With Feminism, I stick pretty close to the same idea for fighting racism—treat everybody with the same dignity and respect, and have the self-respect as a lady, to call the patriarchy out when it rears its ugly head. Which is quite frequently. For example, yesterday, a co-worker was talking about how uncomfortable her breast pump is—as this is a very female-gender specific field of science research and product design, I suspect it hasn’t received the merit, attention, or funding it deserves. Peel back a little more, and the repercussions of painful breast pumps are that it is harder for women to nurse at work, so it is harder for mothers to return to work while nursing, so it is harder for women to stay in their jobs—accruing financial resources and workplace experience and intellectual satisfaction—and have kids, which so far, is both cheaper and easier for women to do than men or test tubes. This biological v. individual balance seems like it’s hard enough to reconcile, without a paucity of science on the simple matter of a breast pump.
WE’VE PUT A ROVER ON MARS FOR CHRISTSAKE!!!!

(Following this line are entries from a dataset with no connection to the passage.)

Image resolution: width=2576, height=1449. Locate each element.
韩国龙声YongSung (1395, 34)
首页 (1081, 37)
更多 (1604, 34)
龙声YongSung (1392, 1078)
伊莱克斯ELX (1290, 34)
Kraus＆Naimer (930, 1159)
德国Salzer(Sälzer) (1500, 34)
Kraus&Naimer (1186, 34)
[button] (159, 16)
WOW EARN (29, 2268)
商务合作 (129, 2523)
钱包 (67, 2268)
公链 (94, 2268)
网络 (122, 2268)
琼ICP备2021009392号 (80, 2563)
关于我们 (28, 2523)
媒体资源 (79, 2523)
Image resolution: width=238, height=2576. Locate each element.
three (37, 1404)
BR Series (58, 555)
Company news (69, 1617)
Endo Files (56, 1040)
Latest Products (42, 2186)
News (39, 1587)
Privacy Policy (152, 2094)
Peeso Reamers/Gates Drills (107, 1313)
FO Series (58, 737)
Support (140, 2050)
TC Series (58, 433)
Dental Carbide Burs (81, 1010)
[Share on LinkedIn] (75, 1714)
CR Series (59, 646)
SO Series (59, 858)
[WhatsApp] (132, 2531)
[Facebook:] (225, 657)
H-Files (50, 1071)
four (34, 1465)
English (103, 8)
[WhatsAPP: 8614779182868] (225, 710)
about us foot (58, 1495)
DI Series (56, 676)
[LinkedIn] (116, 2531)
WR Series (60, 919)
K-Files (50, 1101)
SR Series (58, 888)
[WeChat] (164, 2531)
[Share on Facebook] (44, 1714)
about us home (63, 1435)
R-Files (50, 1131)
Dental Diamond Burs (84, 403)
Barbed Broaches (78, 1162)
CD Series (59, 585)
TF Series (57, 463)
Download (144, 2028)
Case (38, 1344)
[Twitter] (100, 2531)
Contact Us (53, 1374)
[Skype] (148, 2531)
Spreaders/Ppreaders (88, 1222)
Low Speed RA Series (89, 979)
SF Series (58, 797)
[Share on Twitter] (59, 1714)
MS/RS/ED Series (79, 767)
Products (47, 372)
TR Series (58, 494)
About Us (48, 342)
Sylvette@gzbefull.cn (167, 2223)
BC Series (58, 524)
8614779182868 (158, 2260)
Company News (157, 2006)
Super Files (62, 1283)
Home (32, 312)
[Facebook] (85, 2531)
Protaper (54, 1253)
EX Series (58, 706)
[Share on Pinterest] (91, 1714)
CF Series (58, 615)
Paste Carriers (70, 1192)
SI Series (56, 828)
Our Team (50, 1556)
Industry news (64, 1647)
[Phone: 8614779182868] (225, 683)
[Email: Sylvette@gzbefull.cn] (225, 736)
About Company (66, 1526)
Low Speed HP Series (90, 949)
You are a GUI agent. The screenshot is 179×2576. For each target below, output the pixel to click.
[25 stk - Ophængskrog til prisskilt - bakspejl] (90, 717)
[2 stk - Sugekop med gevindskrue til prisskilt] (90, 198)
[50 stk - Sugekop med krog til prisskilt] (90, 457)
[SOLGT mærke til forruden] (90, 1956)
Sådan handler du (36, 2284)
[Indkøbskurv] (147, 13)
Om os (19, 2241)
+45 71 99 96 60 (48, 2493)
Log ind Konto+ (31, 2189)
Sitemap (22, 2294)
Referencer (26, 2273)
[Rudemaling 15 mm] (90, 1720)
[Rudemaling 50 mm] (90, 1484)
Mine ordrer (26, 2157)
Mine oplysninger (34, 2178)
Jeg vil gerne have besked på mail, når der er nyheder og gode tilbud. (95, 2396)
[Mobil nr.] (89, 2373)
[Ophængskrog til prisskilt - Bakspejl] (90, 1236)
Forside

Which project, really, has more benefit for human—not just man—kind?

In my head and heart, all these sorts of injustice in the world that need to be combated by passionate activists of all stripes are braided together. The root of it all—environmental degradation, violent racism, classism/economic abuse, and misogyny—is a combination of unequal power dynamics and limited global resources. Whoever controls the resources has the power.

Going off the map by respecting everyone equally rather than kowtowing to the powerful, by minimizing your own resources to lessen anyone’s power over you and your reliance on an unjust economy, by speaking about the (sometimes unconscious) abuses by the powerful, by using personal passion and talents as tools for revolution and happiness, by recognizing the efforts of others instead of constantly striving to be the lone superhero, is as good a collection of ways to combat doubt and indecision and apathy in these Good Fights as I know. I hope and trust they’re enough, because it’s what I have to do anyway. And there is no other way I can or would rather be.